Он уже выкопал яму в половину своего роста. Земля была тяжелая. Но, по счастью, не каменистая и не вязкая.
«Свидетельствую: ложный может уловить истину. Несуществующий овладеть сущим».
Под ногами и лопатой захлюпала вдруг вода. Он потрогал рукой. Холодная грязная вода. Не свет.
Ботинки промокли. Руки и ноги дрожали. Он выбрался из колодца.
Перед ним стояли три или четыре парня. Сквозь темноту Миша не мог толком разглядеть лиц. Но враждебность почувствовал отчетливо. Шпана. Скины. Дегенераты. Вот и они.
Но они — развернулись.
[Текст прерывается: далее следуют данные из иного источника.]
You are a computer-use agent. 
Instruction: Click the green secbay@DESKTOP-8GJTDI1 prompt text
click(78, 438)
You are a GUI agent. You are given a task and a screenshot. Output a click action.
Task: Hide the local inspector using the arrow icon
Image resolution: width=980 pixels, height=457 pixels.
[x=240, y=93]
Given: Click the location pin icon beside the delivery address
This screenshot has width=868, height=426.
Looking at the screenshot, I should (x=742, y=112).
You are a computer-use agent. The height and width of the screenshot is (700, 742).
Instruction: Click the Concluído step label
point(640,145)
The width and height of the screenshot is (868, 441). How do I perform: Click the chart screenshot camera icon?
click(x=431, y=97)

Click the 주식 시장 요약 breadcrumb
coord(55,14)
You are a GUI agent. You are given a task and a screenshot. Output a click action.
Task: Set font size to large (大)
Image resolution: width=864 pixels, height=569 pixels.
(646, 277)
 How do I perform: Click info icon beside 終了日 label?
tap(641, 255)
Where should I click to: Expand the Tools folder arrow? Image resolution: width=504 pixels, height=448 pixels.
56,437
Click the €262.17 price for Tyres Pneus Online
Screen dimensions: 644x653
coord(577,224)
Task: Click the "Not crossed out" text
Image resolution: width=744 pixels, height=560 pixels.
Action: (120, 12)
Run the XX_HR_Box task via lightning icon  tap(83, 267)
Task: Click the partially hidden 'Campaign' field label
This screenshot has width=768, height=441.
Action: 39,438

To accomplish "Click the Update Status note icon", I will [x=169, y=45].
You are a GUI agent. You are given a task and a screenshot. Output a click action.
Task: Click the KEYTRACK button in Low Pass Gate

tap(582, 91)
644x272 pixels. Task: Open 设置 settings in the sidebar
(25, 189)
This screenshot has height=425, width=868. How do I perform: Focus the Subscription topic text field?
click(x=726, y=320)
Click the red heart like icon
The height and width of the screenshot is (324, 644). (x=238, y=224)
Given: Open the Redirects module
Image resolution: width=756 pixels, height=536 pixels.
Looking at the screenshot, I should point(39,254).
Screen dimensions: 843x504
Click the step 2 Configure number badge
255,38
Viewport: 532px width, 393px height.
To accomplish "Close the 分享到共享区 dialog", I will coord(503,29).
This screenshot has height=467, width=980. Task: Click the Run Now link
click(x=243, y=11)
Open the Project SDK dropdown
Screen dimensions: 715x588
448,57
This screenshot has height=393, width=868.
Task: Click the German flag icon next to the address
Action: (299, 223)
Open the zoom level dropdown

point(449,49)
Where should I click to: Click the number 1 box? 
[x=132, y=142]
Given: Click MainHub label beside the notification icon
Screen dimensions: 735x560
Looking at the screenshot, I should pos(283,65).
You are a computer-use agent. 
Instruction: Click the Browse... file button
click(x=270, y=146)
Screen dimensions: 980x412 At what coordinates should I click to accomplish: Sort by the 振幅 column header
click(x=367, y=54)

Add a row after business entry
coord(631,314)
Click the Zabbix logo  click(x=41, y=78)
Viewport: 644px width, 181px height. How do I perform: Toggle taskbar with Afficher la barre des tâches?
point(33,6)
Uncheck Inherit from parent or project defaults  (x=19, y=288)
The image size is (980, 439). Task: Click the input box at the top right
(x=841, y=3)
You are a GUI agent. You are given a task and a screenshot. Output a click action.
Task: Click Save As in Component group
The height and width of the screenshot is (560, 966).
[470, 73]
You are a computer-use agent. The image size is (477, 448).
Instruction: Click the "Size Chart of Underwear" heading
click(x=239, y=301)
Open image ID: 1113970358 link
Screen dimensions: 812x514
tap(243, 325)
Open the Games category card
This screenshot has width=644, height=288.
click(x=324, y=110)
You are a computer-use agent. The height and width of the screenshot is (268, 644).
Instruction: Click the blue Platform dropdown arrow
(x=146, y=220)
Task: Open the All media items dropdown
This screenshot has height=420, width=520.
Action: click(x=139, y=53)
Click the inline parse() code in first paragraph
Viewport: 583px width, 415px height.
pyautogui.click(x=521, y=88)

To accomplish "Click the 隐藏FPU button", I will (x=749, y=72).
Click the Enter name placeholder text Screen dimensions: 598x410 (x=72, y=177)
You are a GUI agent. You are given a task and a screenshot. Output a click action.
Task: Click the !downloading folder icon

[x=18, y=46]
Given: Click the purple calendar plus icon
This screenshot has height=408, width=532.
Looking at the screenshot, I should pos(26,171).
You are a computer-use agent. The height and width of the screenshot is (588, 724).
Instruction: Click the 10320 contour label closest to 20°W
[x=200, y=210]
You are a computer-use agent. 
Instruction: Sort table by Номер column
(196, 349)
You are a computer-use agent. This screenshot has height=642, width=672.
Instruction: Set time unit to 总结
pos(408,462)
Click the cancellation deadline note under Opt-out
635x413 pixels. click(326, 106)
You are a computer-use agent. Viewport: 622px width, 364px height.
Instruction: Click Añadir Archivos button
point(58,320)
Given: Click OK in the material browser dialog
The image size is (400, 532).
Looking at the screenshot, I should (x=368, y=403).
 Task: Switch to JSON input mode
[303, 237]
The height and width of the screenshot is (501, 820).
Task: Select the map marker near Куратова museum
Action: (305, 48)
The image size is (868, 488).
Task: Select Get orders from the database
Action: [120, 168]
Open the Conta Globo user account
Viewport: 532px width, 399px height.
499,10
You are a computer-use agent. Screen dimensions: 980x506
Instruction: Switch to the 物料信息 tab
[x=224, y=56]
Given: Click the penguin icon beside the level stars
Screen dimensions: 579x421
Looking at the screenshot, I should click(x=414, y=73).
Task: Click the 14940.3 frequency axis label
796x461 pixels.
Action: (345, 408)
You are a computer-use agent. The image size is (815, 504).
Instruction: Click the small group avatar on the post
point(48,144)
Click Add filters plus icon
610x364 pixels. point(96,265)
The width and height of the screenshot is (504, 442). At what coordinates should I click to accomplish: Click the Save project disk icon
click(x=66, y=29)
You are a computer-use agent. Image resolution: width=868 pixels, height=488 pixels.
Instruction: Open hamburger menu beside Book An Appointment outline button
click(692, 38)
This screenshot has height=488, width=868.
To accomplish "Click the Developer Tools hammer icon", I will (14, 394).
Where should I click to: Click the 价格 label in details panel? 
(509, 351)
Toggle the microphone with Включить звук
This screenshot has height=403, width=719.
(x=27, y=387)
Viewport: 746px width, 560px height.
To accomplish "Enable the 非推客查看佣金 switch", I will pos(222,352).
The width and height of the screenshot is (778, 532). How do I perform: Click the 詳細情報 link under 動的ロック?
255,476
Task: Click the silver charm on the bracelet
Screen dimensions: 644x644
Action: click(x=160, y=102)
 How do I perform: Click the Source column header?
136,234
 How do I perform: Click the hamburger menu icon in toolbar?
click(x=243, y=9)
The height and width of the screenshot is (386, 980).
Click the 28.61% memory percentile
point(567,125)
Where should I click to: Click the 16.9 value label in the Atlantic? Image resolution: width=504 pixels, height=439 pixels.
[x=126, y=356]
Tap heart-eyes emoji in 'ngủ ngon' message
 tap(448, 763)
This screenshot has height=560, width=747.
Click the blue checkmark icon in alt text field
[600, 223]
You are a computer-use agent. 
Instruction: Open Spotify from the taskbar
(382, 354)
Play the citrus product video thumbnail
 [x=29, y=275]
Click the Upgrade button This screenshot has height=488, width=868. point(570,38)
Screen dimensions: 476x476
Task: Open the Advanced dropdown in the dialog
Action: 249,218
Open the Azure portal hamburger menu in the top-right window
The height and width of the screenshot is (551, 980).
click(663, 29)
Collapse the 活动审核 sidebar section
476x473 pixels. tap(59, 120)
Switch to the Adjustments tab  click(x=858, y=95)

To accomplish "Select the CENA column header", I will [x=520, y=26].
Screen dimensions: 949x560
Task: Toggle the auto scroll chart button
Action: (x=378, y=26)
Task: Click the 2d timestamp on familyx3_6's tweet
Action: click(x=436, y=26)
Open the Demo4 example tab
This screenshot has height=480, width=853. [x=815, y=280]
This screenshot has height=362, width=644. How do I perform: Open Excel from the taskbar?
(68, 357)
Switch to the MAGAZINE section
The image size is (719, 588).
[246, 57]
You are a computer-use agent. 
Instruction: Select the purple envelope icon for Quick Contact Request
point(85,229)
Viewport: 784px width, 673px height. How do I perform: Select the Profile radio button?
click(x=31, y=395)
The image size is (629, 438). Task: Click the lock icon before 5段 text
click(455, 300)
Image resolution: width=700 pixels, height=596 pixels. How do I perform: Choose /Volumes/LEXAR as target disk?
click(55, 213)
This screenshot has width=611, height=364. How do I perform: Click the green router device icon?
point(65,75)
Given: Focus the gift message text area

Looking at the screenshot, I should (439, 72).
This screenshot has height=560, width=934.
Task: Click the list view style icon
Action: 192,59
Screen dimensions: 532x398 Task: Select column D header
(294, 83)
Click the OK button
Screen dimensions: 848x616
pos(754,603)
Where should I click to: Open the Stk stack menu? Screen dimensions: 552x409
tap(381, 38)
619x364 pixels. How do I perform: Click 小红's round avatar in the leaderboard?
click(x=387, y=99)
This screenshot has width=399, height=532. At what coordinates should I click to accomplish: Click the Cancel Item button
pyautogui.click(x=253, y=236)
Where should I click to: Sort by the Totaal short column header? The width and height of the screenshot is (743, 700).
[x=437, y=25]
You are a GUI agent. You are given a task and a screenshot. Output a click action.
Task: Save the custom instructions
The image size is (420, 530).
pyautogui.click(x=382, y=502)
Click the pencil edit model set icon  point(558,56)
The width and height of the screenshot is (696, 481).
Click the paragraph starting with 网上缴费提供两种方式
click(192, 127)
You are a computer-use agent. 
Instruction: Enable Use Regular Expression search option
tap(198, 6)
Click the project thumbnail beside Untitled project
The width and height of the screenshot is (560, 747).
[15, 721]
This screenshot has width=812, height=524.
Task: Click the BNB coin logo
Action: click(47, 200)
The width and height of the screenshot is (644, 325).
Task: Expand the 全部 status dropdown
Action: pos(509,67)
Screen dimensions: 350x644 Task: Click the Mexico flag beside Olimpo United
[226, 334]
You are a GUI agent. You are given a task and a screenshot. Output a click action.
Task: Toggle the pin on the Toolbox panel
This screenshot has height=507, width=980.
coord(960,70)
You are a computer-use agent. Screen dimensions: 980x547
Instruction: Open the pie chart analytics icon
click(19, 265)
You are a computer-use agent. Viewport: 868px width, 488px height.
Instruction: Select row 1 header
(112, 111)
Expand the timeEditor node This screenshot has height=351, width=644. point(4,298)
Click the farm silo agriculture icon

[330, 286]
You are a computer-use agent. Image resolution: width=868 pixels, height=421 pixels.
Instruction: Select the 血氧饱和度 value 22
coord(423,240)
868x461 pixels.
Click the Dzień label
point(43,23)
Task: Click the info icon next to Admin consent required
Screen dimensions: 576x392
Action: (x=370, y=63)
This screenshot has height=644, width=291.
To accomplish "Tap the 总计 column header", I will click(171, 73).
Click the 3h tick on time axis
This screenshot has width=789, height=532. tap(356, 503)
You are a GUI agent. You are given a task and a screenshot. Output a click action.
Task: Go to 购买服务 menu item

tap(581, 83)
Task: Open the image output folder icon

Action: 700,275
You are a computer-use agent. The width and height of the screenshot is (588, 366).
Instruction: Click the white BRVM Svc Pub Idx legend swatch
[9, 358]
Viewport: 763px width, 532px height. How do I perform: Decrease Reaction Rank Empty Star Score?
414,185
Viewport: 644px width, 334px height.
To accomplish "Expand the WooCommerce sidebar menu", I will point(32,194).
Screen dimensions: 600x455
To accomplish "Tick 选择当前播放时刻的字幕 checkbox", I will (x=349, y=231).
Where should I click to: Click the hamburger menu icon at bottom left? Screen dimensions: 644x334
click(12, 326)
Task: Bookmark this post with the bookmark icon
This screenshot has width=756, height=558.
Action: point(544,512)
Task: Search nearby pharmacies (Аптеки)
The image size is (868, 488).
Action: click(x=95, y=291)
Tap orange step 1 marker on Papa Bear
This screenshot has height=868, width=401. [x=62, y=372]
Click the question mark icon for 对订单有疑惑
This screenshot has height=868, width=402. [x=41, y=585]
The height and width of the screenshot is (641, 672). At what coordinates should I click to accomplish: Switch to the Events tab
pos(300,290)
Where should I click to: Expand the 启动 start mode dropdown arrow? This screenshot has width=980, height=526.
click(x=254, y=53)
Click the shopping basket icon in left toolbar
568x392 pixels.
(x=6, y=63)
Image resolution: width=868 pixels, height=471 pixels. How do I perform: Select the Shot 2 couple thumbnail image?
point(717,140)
И ушли. Молча. Один из них закурил. Миша смотрел им вслед, пока огонек сигареты не пропал из виду.
Тут неодолимая слабость разлилась по телу. Словно все ночи мира разом легли на него. Всеми своими снами, страхами и тьмами.
Он потерял сознание. Когда очнулся, небо чернело тепло и тихо. Без луны. Без ветра.
Из выкопанного им колодца поднимался к небу клубящийся радостный свет.
Миша бросился к рыболовным снастям. Удочки и сачок были поломаны. Наверное, теми, ушедшими… Пока копал…
Он приблизился к колодцу. Заглянул в него. Сердце закачалось на волнах света. Как поплавок…
— …не только змея, но и рыба. Повторю только то, что широко известно. Да простят мне присутствующие банальность примеров. Итак. Ману — в индийской мифологии рыба, спасшая Вишну от чудовищ. Далее, древнеегипетская рыба-усач. Проглотившая, да простят меня дамы, пенис Осириса. Ихтис, рыба по-гречески, анаграмматическое сокращение имени Иисуса Христа. Ангел Рафаил из истории Товита, помогающий ловить «исцеляющую» рыбу. Светящаяся рыба из средневековой «Тайны философов»…
Она рассеянно слушала диссертанта. Слишком рассеянно. Практически не слушала.
Она и так недолюбливала Банкина. За его презрение к предмету собственных научных работ. За его вечное «да простят меня…». А уж сегодня…
— …да простят меня коллеги за нежелание далеко ходить за примерами, — продолжал Банкин. — Возьмем ту же пресловутую золотую рыбку Пушкина. Или альбом «Ихтиология» Бориса Гребенщикова…
Она могла думать только о том, где ее Миша. Хрупкий, беззащитный. Странный мальчик. Который слишком много читал. Слишком мало говорил. И никак не хотел в жизнь. Как она его ни подталкивала к ней. Как в нее ни заманивала.
Телефон завибрировал. Вибрация передалась телу. Она вышла из аудитории. Ее била частая мелкая дрожь.
Полицейский голос сообщил, что Миша нашелся. Далеко. Его везут в Москву. Конечно, жив…
Миша сидит в своей комнате, закрыв лицо руками. Если его очень попросить, он убирает руки. Но закрывает глаза. Врач сказал, что диагноз «шизофрения» ставить пока рано.